■ ACTIVITY ■
The reply needs the lines from the one containing "The height and" through the end of the material, each repeated exactly, and no pictures.

──────────────────────────────

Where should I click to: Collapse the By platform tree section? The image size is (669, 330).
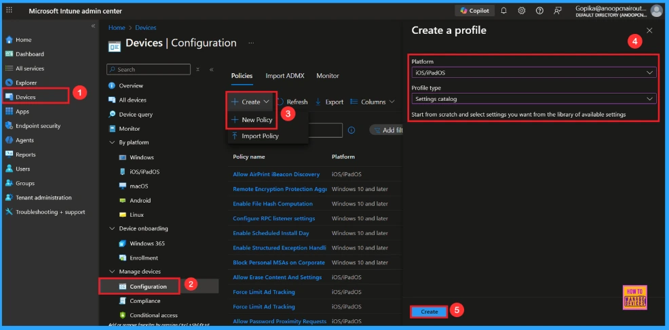[x=112, y=143]
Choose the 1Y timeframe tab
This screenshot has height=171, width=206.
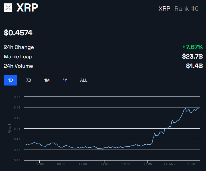tap(65, 80)
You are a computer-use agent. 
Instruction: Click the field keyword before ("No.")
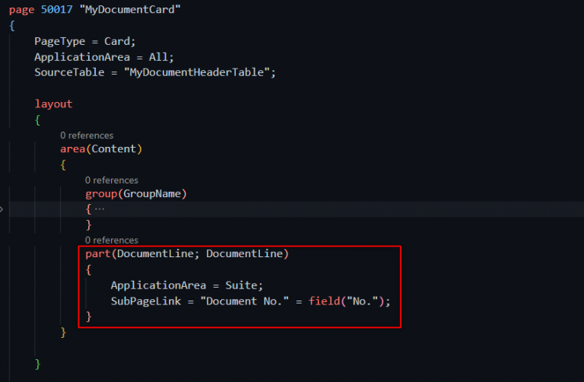[x=322, y=301]
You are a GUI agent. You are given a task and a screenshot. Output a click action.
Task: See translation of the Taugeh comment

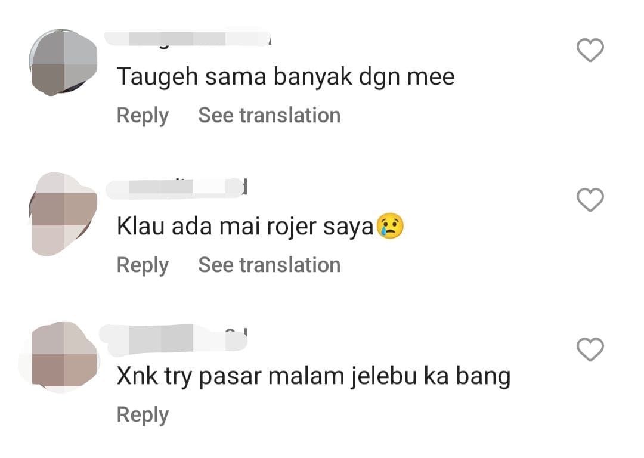click(x=270, y=115)
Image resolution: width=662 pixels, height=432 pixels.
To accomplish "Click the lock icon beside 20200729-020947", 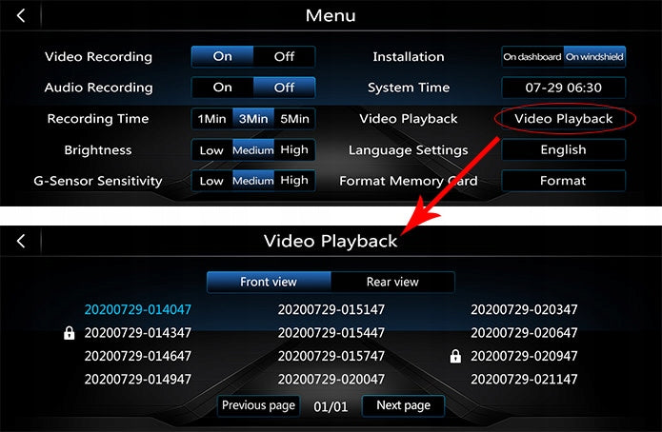I will [x=455, y=356].
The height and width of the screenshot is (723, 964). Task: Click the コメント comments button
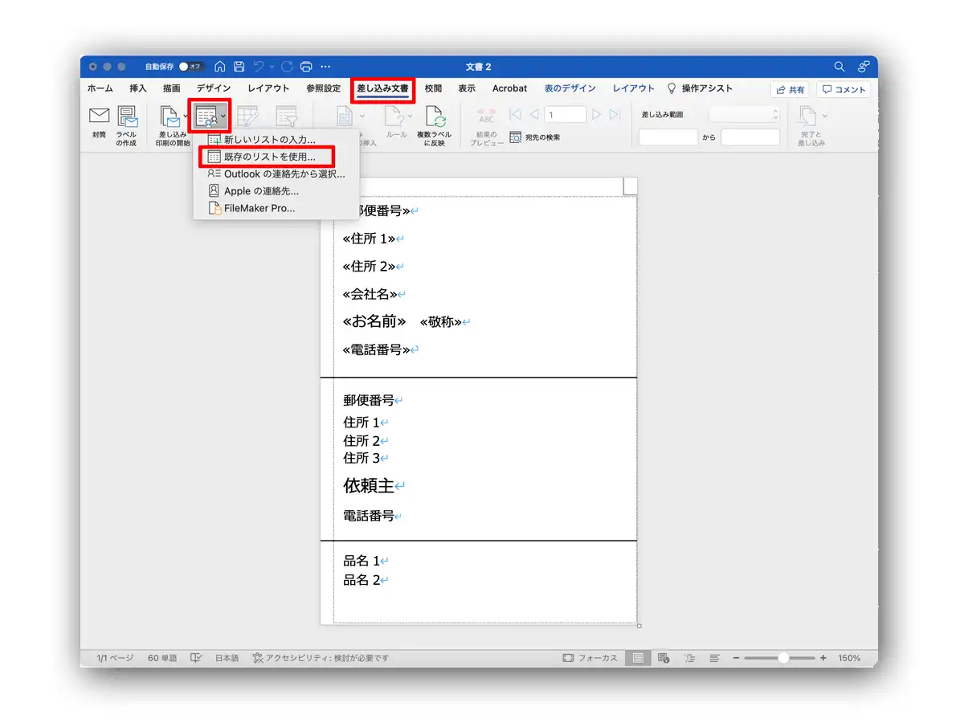(x=844, y=90)
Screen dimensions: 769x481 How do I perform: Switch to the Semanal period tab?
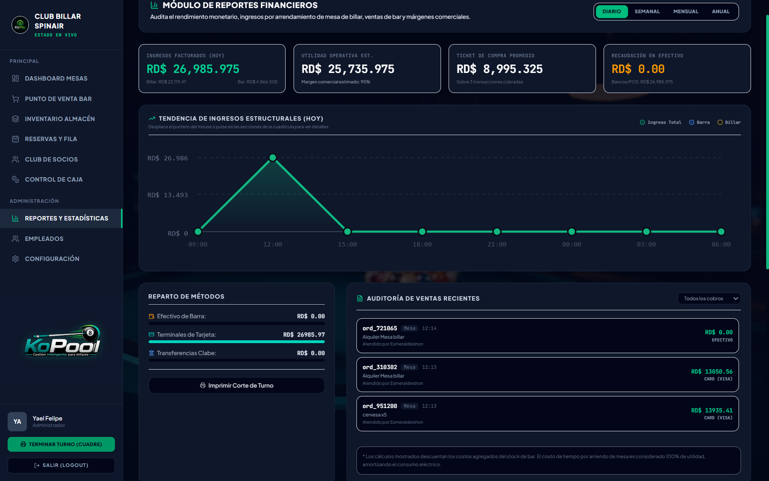coord(647,12)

──────────────────────────────

■ OUTPUT OF THE TASK ■
The height and width of the screenshot is (723, 964). Task: Click the コメント comments button
(x=844, y=90)
Screen dimensions: 769x481 How do I perform: Switch to the Semanal period tab?
coord(647,12)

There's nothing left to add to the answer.